Jeudi 13 février 1919 (A)

De Une correspondance familiale


Lettre de Damas Froissart (Paris) à son fils Louis Froissart (mobilisé)


original de la lettre 1919-02-13 A page 1.jpg original de la lettre 1919-02-13 A page 2.jpg


Paris 13/2 19

Mon cher Louis,

Il me semble que tu m’avais promis de m’envoyer (le lendemain d’un certain 24 janvier où tu nous écrivais) un état signalétique et de service, lequel devait établir, plus officiellement (que ce que je pouvais dire de mémoire) que tu avais été maintenu dans la Réforme après avoir été visité par application de la loi Dalbiez[1] et créer une présomption que tu restais sous le coup des suites de l’otite qui t’avait fait réformer temporairement. Tu devais y joindre une demande écrite de ta main. Rien de tout cela n’est arrivé !

Tout cela devait m’arriver au lendemain du jour où, réduit à ma seule force, j’essuyais un insuccès : J’avais l’intention de porter tout cela au Ministère et de redire, ce que j’avais dit déjà, qu’une permission de 48 heures permet de subir, à nouveau, l’épreuve et que [considérer] un mobilisé qui aurait tenté cette épreuve dans ces conditions en 1915 sans avoir eu aucun temps pour re-préparer l’examen raté en juillet 1914 comme ayant, de ce chef, perdu tous droits à bénéficier des dispositions bienveillantes du Ministre[2] en date du 19 Xbre 18, cela paraît peu justifiable au point de vue « équité », mais, je me proposais d’ajouter que [entre] le monsieur qui a utilisé la permission de 48 heures pour affronter l’examen et toi à qui le médecin qui t’a sauvé déclare avoir déconseillé de te présenter, pour raison de santé il n’y a aucune différence appréciable. Le Docteur Luc avait bien parlé sur mon [indication] de ton maintien en réforme après la loi Dalbiez mais il manquait ton état signalétique à l’appui.
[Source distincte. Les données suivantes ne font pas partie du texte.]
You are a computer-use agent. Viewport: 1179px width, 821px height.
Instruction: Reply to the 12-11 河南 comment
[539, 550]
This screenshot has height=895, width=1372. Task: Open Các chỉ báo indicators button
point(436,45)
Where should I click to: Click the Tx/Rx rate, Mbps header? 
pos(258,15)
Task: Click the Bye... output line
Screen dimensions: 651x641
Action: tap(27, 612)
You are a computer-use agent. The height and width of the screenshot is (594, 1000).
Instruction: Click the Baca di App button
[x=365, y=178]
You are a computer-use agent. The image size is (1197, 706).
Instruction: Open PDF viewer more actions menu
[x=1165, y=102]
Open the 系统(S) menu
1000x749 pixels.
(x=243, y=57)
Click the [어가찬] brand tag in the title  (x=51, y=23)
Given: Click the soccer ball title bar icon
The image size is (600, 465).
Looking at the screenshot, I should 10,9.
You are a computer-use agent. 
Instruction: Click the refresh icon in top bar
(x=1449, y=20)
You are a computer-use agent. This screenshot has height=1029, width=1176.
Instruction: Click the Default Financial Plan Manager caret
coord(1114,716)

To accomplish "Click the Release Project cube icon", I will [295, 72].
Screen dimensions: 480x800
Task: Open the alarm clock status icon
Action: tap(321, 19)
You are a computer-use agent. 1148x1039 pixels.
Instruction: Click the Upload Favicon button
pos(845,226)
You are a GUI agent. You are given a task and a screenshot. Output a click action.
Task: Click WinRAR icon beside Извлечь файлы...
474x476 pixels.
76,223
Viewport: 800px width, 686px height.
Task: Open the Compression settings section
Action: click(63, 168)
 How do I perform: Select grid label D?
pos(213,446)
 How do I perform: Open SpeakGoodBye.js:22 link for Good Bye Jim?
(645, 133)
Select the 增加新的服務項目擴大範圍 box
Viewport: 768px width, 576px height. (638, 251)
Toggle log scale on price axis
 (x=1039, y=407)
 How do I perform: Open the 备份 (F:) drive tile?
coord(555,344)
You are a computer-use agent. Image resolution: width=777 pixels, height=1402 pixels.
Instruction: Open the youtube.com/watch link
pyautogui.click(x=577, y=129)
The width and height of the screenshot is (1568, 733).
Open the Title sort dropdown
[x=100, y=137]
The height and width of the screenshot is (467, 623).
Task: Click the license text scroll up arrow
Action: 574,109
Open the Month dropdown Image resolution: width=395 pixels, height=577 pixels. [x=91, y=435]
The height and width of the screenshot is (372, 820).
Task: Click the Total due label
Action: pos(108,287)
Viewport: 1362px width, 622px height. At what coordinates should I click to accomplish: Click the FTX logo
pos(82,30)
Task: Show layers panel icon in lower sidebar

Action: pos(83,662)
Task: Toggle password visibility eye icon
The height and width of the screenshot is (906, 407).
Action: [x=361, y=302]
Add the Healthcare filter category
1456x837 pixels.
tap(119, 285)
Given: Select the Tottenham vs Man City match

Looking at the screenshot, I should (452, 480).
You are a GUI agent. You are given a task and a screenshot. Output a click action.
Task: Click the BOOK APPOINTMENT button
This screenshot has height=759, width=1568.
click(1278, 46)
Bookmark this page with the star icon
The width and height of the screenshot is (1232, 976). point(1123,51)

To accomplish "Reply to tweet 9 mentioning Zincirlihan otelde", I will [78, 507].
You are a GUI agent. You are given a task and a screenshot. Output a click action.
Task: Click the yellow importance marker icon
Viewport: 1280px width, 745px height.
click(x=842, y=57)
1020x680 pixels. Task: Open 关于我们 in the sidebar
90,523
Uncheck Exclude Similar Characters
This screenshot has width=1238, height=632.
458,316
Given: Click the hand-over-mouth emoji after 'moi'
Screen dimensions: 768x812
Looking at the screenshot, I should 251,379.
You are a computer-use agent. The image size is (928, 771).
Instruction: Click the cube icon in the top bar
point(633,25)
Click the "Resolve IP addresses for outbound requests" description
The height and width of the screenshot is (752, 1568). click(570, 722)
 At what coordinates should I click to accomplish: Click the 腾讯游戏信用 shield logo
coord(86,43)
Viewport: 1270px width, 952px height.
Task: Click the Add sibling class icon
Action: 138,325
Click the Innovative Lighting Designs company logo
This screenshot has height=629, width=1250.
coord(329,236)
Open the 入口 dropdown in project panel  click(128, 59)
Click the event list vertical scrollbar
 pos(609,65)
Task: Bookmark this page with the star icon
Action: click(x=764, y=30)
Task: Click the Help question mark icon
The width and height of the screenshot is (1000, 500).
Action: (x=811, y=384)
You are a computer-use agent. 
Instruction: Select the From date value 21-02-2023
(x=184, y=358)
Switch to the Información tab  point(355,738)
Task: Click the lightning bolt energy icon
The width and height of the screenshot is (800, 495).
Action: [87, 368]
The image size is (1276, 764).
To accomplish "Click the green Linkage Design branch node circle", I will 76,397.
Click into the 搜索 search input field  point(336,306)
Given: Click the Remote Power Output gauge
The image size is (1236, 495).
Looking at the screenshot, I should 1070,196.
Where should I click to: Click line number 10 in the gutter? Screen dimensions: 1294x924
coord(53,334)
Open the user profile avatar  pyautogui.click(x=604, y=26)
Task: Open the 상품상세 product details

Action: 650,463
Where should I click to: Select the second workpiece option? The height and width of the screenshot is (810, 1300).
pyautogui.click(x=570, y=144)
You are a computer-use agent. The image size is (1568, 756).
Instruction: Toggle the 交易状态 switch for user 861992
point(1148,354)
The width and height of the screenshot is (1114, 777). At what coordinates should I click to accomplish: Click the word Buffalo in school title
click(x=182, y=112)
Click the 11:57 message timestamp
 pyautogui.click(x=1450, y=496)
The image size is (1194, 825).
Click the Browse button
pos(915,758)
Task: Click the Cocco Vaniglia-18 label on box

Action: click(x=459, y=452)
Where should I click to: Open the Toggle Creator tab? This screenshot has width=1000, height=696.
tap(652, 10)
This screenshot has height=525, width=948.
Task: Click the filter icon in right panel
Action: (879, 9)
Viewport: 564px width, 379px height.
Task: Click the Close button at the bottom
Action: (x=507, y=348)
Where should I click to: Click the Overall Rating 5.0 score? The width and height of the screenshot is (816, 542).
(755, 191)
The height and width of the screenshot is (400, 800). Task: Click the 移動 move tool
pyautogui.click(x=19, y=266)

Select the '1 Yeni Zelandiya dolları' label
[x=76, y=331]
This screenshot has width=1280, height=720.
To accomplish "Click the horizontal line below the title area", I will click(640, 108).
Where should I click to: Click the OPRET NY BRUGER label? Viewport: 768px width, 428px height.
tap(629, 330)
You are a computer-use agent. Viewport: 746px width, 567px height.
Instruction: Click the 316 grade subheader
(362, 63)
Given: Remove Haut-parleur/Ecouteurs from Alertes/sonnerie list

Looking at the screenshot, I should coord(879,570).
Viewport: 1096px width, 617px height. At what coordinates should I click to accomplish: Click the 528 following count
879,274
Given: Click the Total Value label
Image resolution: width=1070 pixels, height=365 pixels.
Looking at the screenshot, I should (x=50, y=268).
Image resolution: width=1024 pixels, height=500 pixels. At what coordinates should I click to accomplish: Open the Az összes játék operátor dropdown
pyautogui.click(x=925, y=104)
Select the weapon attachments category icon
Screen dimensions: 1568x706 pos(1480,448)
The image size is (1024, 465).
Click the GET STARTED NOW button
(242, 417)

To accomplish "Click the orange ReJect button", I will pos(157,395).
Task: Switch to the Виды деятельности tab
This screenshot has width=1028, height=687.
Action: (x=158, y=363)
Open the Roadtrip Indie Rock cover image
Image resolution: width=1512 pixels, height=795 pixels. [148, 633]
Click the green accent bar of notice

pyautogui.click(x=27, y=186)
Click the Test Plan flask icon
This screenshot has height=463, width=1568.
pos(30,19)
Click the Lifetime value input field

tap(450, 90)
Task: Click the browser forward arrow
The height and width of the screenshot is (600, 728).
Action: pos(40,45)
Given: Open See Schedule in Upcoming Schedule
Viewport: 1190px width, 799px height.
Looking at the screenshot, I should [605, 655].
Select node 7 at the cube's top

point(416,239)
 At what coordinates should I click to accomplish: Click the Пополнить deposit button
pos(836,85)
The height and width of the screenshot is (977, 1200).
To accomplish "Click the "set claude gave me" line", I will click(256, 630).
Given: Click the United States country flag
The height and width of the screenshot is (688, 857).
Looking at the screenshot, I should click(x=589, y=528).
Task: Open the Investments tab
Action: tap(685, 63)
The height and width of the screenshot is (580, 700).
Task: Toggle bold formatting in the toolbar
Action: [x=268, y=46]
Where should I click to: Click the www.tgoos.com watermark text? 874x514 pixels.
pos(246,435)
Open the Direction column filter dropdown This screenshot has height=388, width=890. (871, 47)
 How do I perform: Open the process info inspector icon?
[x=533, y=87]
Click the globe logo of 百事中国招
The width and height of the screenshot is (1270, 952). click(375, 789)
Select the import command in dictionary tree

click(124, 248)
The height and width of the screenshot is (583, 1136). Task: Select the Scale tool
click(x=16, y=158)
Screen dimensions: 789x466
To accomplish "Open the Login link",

Voilà dans quel sens [J’estime] qu’il y [aurait] à faire, mais puisque tu ne m’as rien envoyé il vaut autant que tu te présentes en personne avec tes pièces, au cours de ta prochaine permission. C’est à tenter mais il y a plus de certitude de succès en préparant l’examen hélas.

Sais-tu que Pierre[3] [parce] que le secrétaire avait remis à Michel[4] le papier établissant son admission d’office à l’examen raté, (et dont [  ] j’ai payé le diplôme !!, a reçu, depuis, un papier disant du secrétaire disant que, par ordre, il vient dire à Pierre qu’il n’est pas reçu n’étant pas dans les conditions strictes du décret du 19 Xbre 1918.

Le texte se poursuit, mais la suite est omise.